Pernyataan ini Pramono sampaikan saat menjadi pembicara kunci dalam seminar nasional bertajuk “Water Governance Toward Global Cities” yang digelar bersama Universitas Pertahanan (Unhan) di Hotel Borobudur, Jakarta Pusat, Selasa, 30 September 2025.
“Kalau kita bicara kota global, maka tata kelola air bukan lagi sekadar layanan dasar. Ia adalah indikator peradaban kota,” ujar Pramono di hadapan para akademisi dan pemangku kebijakan.
Menurut dia, penyediaan air bersih yang merata dan berkelanjutan akan menentukan kualitas hidup warga kota. Saat ini cakupan layanan air bersih di Jakarta mencapai 74,24 persen, dan ditargetkan meningkat menjadi 85 persen pada tahun depan. Pemprov DKI menargetkan cakupan 100 persen tercapai pada 2029.
“Cakupan air bersih adalah angka, tapi di balik angka itu ada wajah-wajah warga yang hidup lebih layak. Karena itu, kami tidak melihat ini hanya sebagai proyek infrastruktur, tapi sebagai misi sosial,” kata Pramono.

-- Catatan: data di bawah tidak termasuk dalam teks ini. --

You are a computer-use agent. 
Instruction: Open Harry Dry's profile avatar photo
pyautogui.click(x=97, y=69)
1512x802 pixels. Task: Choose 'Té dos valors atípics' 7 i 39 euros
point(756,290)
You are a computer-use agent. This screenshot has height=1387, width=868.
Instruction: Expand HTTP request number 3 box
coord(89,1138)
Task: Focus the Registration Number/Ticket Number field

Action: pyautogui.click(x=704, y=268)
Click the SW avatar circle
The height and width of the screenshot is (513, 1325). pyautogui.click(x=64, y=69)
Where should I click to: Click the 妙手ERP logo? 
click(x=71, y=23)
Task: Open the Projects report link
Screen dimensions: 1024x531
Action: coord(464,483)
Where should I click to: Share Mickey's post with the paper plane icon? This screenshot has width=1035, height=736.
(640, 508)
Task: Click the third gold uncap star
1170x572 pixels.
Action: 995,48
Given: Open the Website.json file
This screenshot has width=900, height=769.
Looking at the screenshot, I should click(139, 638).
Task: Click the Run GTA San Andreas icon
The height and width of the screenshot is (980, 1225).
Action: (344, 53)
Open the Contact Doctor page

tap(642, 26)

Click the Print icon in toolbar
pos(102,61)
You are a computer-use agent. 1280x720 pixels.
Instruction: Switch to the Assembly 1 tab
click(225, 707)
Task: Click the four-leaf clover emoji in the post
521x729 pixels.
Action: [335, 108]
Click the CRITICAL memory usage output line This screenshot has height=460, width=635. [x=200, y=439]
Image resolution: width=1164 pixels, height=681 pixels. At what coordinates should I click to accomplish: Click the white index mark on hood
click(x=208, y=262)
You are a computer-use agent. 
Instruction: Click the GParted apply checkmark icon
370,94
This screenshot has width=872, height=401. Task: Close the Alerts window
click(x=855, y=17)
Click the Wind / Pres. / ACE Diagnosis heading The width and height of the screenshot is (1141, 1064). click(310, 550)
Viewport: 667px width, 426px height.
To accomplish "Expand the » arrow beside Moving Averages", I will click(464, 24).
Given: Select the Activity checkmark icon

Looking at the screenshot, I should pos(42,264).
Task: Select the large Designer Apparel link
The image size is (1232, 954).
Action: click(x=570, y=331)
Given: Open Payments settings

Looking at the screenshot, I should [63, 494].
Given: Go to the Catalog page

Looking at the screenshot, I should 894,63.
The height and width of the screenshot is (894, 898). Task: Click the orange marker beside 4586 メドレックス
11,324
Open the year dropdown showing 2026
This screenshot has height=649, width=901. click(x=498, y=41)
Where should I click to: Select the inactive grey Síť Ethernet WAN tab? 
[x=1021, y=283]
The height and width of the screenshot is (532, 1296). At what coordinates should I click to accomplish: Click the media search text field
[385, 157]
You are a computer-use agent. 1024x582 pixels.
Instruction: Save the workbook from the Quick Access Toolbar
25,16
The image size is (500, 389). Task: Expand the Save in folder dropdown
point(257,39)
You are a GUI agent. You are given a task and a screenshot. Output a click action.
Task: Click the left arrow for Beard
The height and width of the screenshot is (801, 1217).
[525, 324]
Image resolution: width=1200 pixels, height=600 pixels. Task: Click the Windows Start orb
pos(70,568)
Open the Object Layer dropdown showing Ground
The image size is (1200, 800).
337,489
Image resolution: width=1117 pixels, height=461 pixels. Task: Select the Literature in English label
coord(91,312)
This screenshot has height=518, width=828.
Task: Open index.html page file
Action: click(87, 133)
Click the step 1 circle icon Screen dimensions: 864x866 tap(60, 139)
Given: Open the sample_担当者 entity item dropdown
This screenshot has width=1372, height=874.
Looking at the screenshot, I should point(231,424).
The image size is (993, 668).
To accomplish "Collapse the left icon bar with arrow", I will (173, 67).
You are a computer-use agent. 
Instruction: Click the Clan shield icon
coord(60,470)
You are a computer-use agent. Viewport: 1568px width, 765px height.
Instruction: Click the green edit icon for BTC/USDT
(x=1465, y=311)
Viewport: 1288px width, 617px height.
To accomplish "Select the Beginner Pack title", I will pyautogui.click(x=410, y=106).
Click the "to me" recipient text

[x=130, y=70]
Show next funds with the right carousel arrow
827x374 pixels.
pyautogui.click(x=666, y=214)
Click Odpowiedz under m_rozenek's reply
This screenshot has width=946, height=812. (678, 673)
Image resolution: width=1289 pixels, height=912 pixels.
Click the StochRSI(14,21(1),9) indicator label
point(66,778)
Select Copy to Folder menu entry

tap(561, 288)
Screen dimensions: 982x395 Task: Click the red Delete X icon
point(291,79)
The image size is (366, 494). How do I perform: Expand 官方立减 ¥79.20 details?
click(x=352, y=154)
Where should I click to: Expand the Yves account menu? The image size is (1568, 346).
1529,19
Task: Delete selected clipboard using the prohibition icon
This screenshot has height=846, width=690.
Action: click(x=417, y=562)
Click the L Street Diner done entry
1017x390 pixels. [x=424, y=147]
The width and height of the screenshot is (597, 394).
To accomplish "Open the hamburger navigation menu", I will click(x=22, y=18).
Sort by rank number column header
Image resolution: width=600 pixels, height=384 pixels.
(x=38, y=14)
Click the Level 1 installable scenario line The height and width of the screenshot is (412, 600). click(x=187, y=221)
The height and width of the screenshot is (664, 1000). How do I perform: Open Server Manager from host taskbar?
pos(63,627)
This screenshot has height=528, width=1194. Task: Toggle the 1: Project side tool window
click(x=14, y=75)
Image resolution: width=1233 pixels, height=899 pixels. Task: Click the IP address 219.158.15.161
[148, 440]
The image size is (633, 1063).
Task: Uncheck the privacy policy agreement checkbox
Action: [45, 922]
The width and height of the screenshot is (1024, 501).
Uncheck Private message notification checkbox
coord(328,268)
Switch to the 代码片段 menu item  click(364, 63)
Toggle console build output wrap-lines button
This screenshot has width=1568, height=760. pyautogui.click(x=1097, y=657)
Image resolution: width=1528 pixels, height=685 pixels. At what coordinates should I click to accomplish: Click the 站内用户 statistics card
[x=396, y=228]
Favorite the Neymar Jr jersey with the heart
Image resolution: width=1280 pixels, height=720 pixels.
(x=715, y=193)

Dia juga menyoroti ketergantungan tinggi Jakarta terhadap pasokan air baku dari luar daerah, yang mencapai hampir 87 persen. Kondisi ini dinilai tidak ideal untuk kota yang ingin tumbuh secara mandiri dan resilien.
“Ketergantungan ini harus kita kurangi secara bertahap. Kita dorong kerja sama antardaerah dan pembangunan sistem air perpipaan yang lebih masif,” ujarnya.
Dia menyampaikan, Pemprov DKI saat ini tengah mempercepat pembangunan beberapa Sistem Penyediaan Air Minum (SPAM), seperti SPAM Karian–Serpong, SPAM Jatiluhur I, dan SPAM Buaran II.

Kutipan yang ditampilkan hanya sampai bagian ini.